History Lesson Escape Room

The physical adventure games known as escape rooms are a booming industry right now. Players are locked into a room (or a structure with several rooms) and must “escape” by solving clues or accomplishing physical or mental challenges.

The wonderful thing about escape rooms is that they are often a history lesson in disguise. If you want to bring your history lesson to life, consider turning it into a homemade escape room for your kids.

Here’s how you can do it:

1. Location
Determine the location where your children need to “escape.” You can choose several connecting rooms, hiding keys required to pass from one to the next, or you can decide to have just one room where all the clues are hidden.

Doing an escape room is all about solving a mystery or problem, so don’t worry if the room you use doesn’t have locked doors. The challenge doesn’t need to be a physical breaking out. It can simply be an imaginary breaking out once the mystery is solved. Make sure you communicate whichever type of escape room your children will be solving. For example, walking out an open doorway or through an unlocked door does not mean they escaped if the mystery is not solved.

2. Story
Choose your story based on whatever lesson you want your kids to learn. If you are studying ancient Rome, you can write a storyline turning your children into Christians fleeing from Nero’s persecution. If you are studying the French Revolution, your storyline can turn your children into spies helping to overthrow Robespierre and end the Reign of Terror.

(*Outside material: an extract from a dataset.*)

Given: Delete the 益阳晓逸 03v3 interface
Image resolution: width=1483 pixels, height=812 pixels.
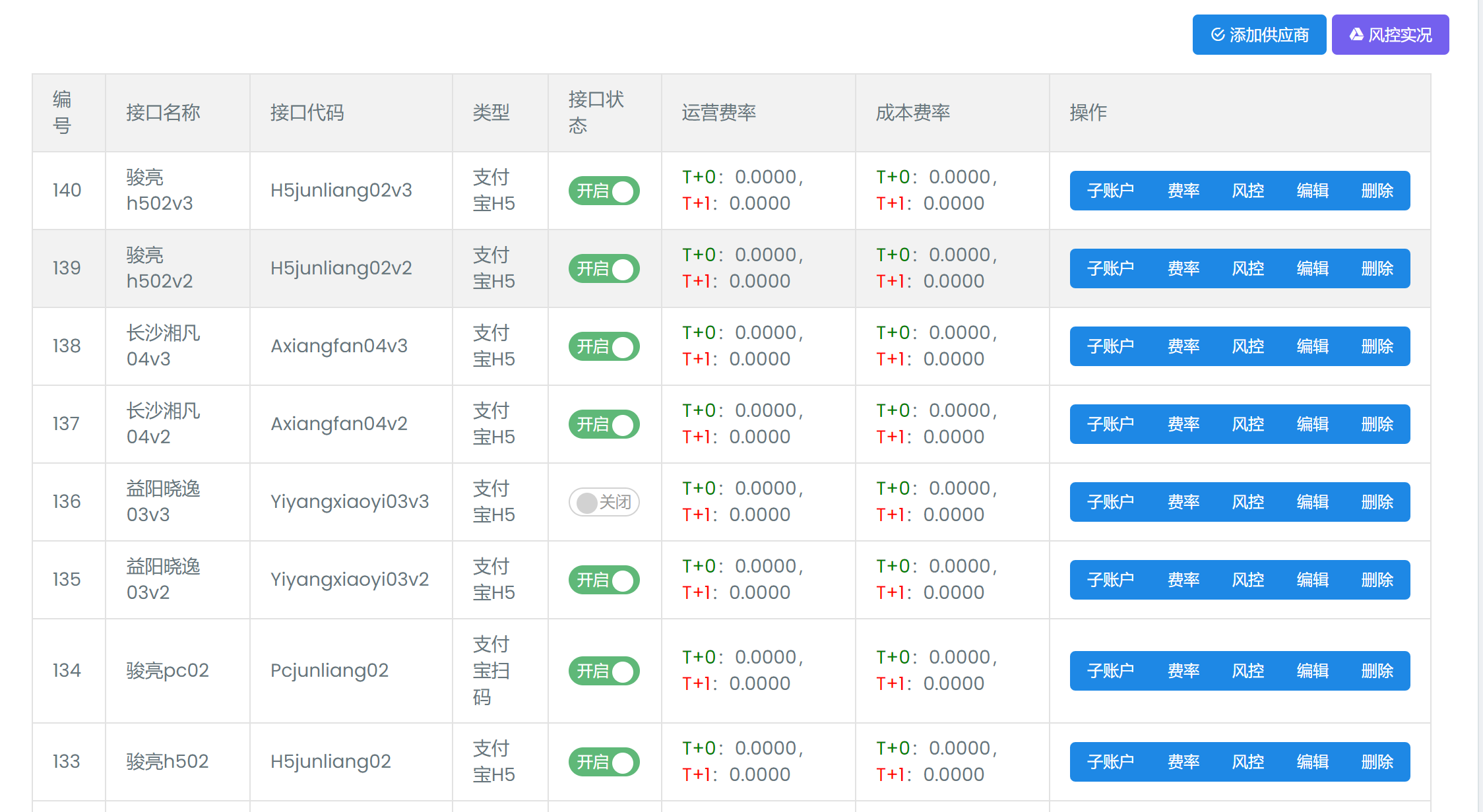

Start with the time period or situation you want your children to learn about, and then write them into the story by placing them in a situation requiring problem-solving.

Of course, all of this requires imagination from you and your kids. As you explain the storyline to your kids, have fun with it. The more you buy into the story as you guide your kids through this imagined problem, the more they will be able to imagine it.

3. Sequence
The final thing you will need to decide on is the order of what happens. Sometimes it’s easiest to work backwards. For example, if the final clue leads your band of travelers on the Silk Road to escape the bandits’ hideaway, your last clue should lead them to a key. What can lead them to that key?

Clues can be word puzzles, math problems, or codes needing to be deciphered. You might also write a clue to find a certain book that can be used to decipher a code.

Write out the sequence of your steps, so you know where your storyline is going. For example, you might have them start with a letter from someone in their secret co-hort. That letter may hint at the importance of a book. Once the book is found, a note needing translation may be hidden in its pages. Once translated, that note may give a set of numbers. Those numbers might just unlock a padlock which opens a box full of pieces of a photograph. When put back together, the photograph pieces reveal a map, etc.

The sky’s the limit for how many clues you write or how hard they are. You will want to make sure your clues are age appropriate, but don’t be afraid to make them challenging. To make sure your kids have fun and don’t give up on a difficult clue, allow them one or two hints, worked into the storyline, which they can ask for if they really get stuck.